- **Exercise goal**
Please copy each line of the records below that holds the word "resolution".
··· Source material ···
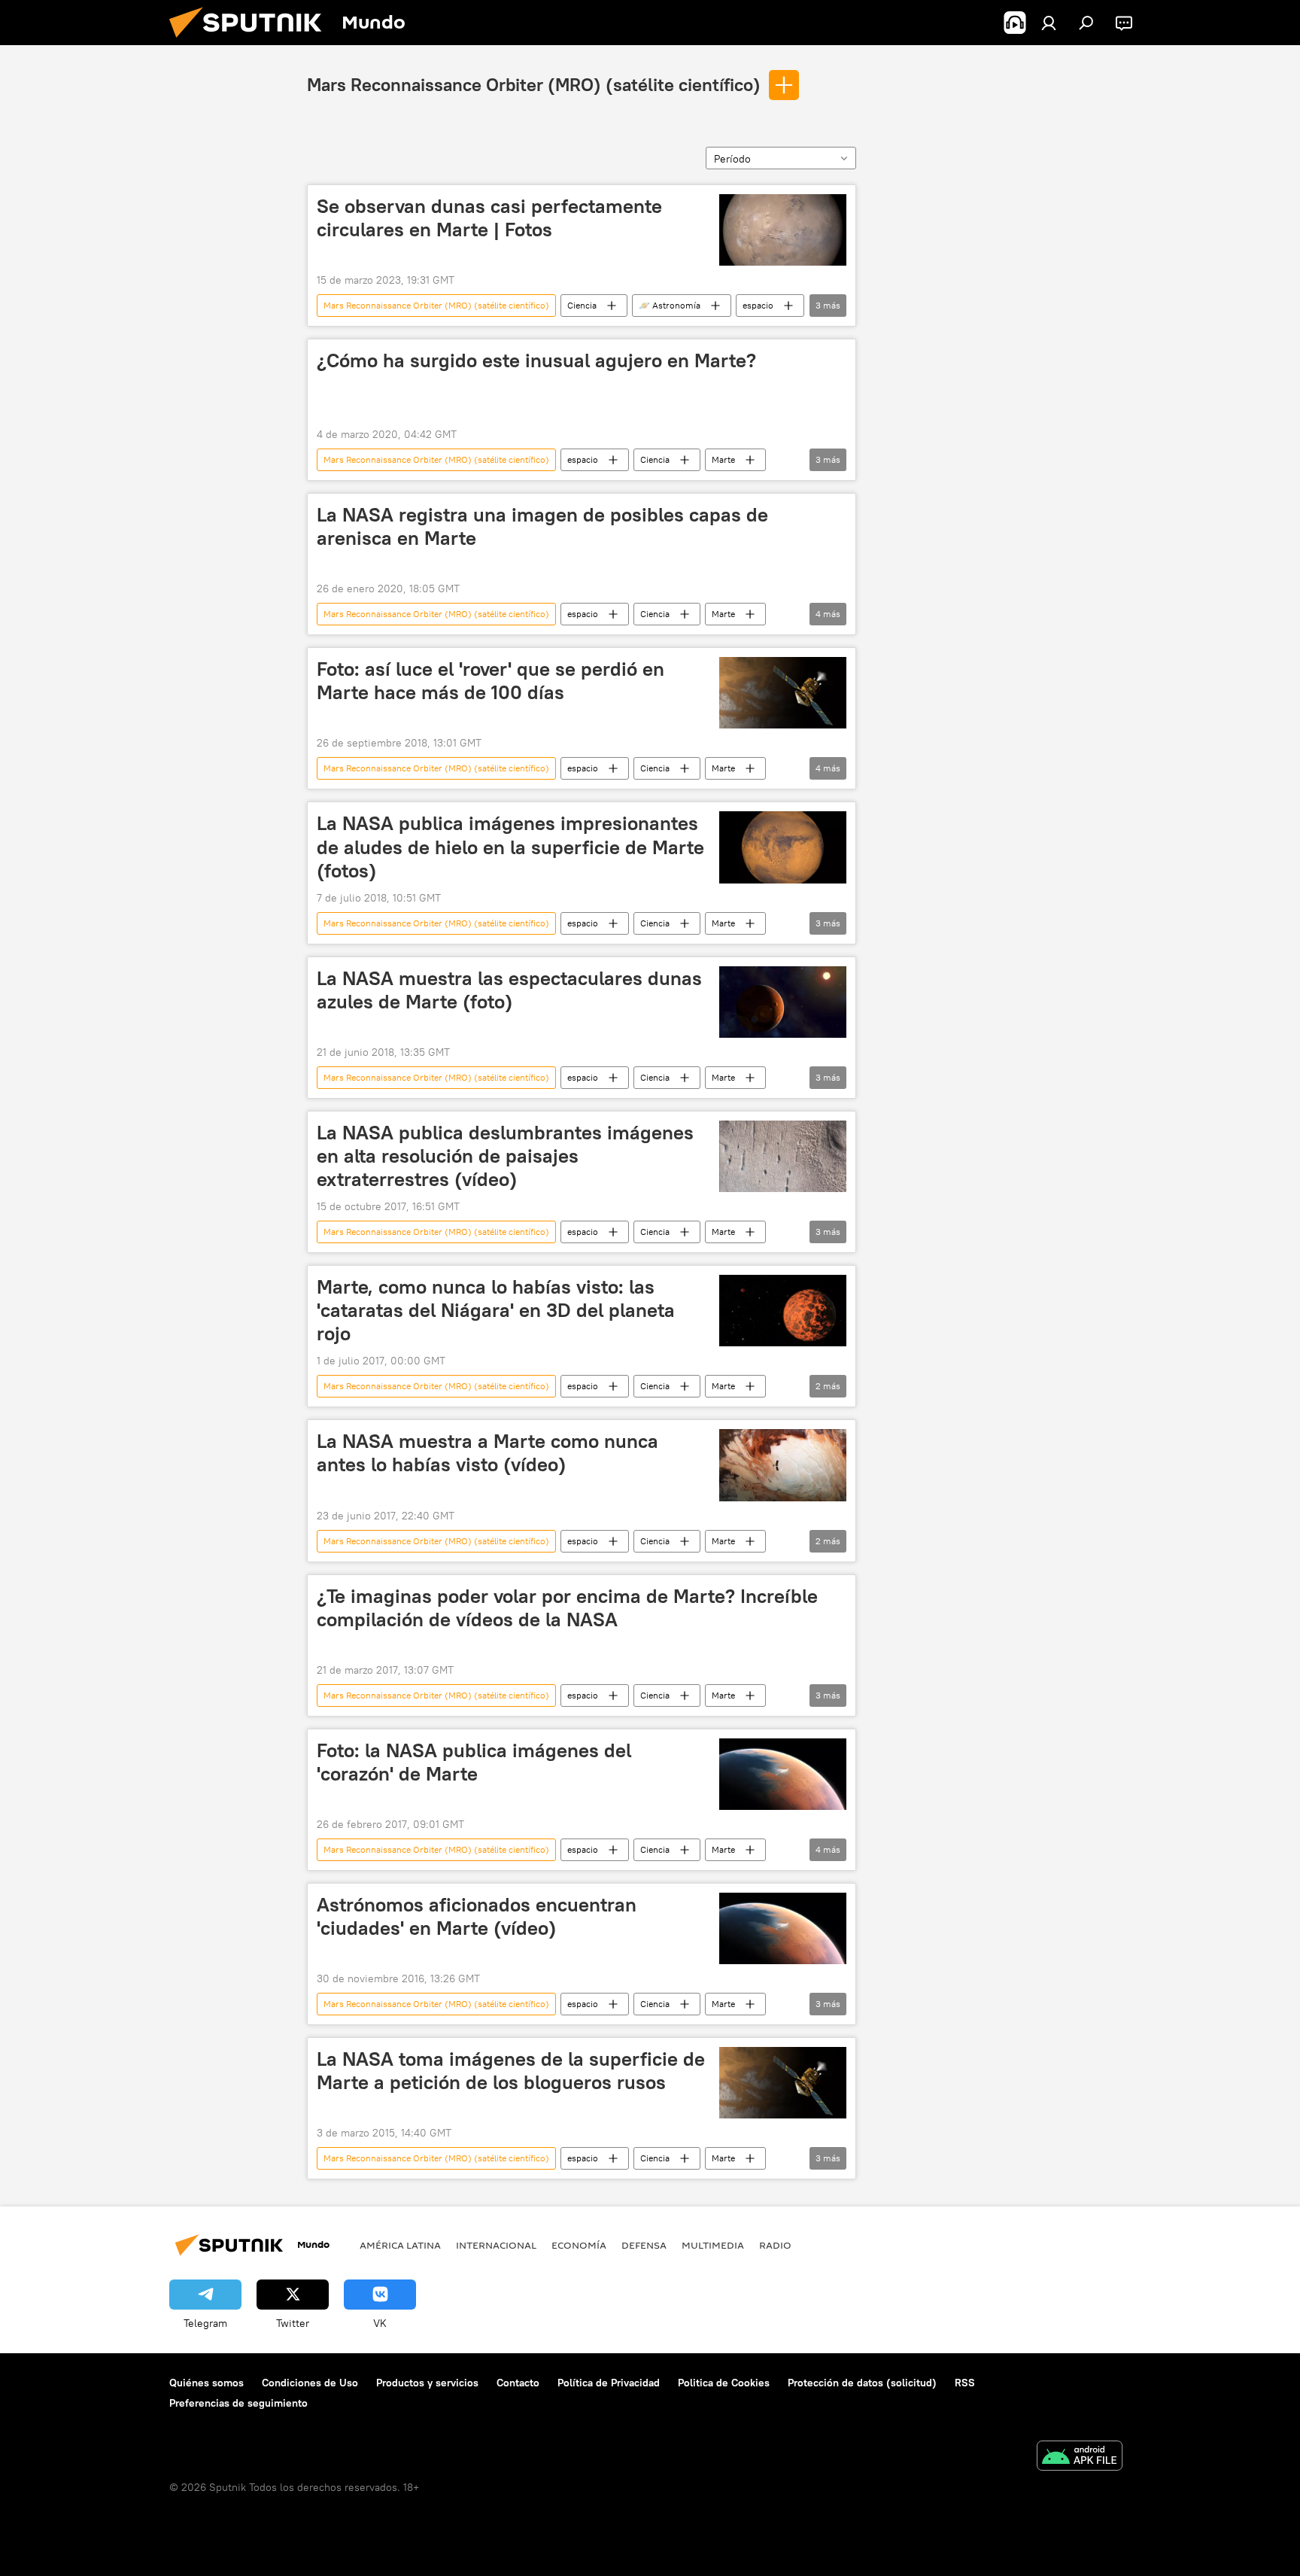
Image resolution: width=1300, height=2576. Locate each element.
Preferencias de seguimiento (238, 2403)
···
··· Source material ···
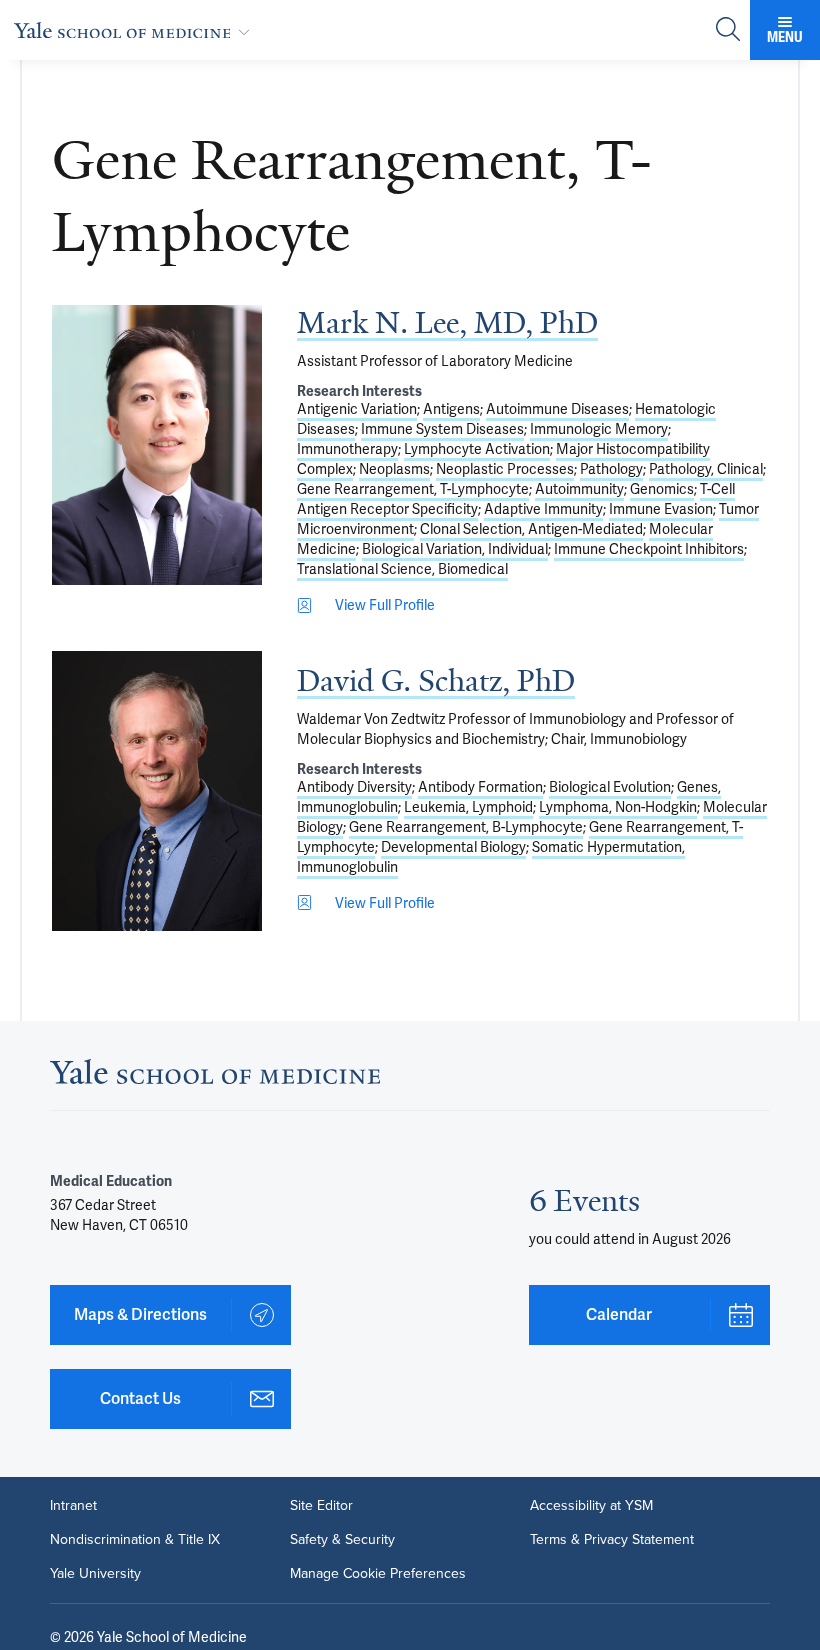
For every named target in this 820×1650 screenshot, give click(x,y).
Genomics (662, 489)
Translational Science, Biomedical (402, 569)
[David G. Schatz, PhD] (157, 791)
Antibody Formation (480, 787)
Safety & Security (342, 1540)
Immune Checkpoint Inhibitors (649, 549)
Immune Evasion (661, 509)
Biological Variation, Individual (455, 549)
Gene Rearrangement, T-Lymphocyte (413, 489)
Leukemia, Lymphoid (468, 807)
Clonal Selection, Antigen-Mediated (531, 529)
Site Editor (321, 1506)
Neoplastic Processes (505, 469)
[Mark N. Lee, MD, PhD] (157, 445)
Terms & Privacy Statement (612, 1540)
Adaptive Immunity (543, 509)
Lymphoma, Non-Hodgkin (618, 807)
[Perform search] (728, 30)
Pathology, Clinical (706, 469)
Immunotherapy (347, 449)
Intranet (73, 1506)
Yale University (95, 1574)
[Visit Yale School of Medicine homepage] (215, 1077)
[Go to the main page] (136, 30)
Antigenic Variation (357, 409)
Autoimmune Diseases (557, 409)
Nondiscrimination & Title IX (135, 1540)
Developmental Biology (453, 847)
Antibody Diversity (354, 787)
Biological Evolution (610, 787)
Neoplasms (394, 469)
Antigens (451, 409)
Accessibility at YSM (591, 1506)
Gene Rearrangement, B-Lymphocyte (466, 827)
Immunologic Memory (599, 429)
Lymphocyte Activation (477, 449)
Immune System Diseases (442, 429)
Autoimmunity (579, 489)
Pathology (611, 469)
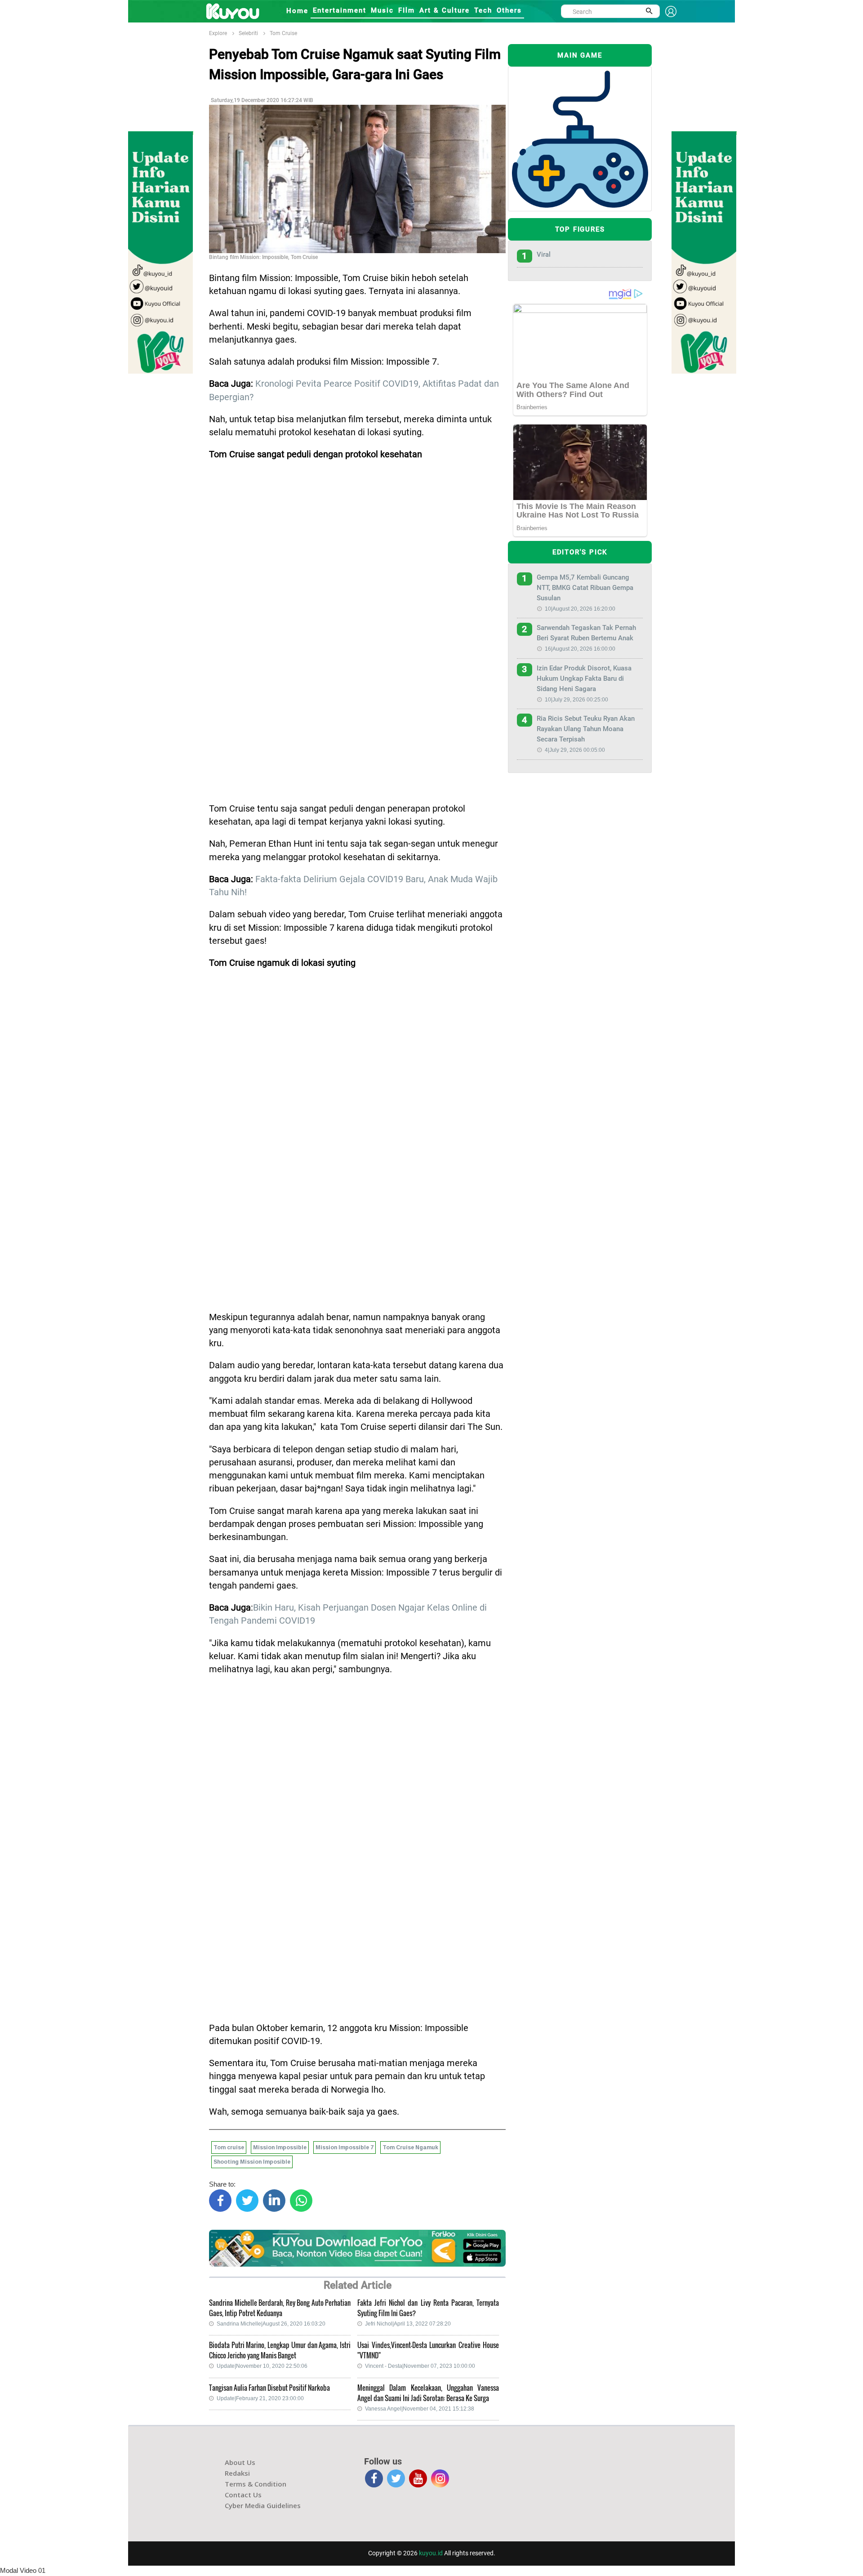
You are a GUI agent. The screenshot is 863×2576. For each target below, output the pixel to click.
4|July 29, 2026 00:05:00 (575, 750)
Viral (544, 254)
···
··· Source material ···
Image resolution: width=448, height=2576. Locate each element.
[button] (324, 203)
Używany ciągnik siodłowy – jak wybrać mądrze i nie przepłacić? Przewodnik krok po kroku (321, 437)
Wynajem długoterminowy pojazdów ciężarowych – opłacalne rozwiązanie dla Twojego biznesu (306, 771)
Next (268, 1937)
···
- **Task output**
Image resolution: width=1300, height=2576. Locate each element.
Image resolution: width=448, height=2576. Locate each element.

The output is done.